One-third of human adults will develop atrial fibrillation (AF) in their lifetimes. Atrial Fibrillation causes burdensome symptoms, stroke, and increased mortality, but for the past 20 years we have not had truly important changes in treatment or prognosis. We need new approaches. Many factors, such as aging, diabetes, high blood pressure, or having an affected family member, increase AF risk. But not everyone with AF has all these risk factors and some have none.

The Roden has discovered specific molecules generated by inflammation that cause atrial tissue damage and increase AF risk. Our Center will build on these findings to test how inflammation contributes to AF risk across all patients, and test a new therapy designed to prevent the tissue damage leading to AF.

Population Project (Roden lab): Identifying AF subtypes driven by inflammation: While atrial fibrillation is a very common problem, it comes in many 'flavors': some patients have incapacitating symptoms and others have none.
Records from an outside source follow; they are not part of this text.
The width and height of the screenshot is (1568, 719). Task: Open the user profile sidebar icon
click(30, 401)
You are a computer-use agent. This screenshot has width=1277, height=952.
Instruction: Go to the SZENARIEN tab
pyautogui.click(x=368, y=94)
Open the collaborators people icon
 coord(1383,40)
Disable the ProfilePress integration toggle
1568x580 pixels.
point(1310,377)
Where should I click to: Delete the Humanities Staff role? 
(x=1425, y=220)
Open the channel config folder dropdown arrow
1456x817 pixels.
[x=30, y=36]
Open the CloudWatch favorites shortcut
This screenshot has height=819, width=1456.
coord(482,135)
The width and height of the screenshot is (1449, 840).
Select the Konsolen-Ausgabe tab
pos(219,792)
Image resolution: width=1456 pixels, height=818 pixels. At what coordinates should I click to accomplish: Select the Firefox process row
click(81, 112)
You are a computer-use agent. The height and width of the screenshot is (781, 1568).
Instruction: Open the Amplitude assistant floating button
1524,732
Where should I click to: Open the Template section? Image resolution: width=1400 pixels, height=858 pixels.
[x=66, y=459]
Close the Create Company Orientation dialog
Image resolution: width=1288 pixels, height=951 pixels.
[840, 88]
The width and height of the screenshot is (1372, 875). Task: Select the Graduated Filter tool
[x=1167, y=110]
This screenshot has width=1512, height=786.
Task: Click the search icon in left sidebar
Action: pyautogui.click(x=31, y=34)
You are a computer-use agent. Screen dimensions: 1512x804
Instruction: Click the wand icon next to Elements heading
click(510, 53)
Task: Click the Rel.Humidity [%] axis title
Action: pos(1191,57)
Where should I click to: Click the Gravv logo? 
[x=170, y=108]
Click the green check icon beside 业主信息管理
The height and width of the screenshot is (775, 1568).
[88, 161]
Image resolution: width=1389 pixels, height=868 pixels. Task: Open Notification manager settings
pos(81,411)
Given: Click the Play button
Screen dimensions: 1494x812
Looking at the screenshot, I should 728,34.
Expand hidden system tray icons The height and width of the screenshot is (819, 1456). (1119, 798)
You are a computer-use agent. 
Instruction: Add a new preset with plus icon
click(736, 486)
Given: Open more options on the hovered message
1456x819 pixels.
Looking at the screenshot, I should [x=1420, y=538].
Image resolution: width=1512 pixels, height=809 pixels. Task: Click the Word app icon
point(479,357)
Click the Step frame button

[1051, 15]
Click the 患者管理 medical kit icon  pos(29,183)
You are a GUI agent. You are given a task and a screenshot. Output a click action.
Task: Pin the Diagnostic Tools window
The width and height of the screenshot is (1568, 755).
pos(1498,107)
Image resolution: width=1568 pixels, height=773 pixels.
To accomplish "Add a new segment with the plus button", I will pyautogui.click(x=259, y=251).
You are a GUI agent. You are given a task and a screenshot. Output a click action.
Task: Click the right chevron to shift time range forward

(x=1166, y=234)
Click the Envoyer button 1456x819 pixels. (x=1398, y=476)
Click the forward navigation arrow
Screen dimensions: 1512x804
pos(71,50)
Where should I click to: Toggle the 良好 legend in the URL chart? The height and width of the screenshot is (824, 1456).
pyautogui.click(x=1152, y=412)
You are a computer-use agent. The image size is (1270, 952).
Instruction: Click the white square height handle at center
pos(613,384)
Some patients have many recognized risk factors, others have none. Some patients respond well to certain drugs, others don't.

Our goal in the Population Project is to use advanced computer-based techniques to identify subgroups of patients with AF in whom specific risk factors are causing AF, or in whom specific treatments 'like the anti-inflammatory approaches being developed in other Projects at this Center may be especially effective. In this work, we will build a large collection of patients with and without AF so other groups can work with us to answer other questions related to AF, its treatment, and its outcomes.

NIH PGRN / IPoDA

It is a given in clinical medicine that patients vary in their responses to drug therapy: lack of efficacy is common and serious adverse drug reactions (ADRs) remain a leading cause of morbidity and mortality. In our Center, three interlinked projects are targeted to improve the prediction of drug action, with the aim of improving current approaches to individual patient therapeutics and drug development.

The project focuses on:

  •  A new paradigm for identifying patients and drugs at risk for QT prolongation
  • Understanding and preventing HLA-associated drug reactions

 Precision phenomics for personalized drug therapy Project 1 (Roden lab): A new paradigm for identifying patients and drugs at risk for QT prolongation: QT interval prolongation and arrhythmias have been a major cause for drug relabeling and withdrawals. However, only a small group of patients exposed to culprit drugs develops the ADR, and the fundamental determinants of this individual sensitivity remain unexplained.

In this project we are deriving cardiomyocytes from individual patients whose drug-response phenotypes we have established. We are comparing cells from those with drug-induced long QT syndrome (diLQTS) to those who have been drug-tolerant both at baseline and with exposure to drugs known to elicit this ADR, including HERG blockers as well as those inhibiting PI3-kinase, a new pathway to diLQTS we have recently delineated.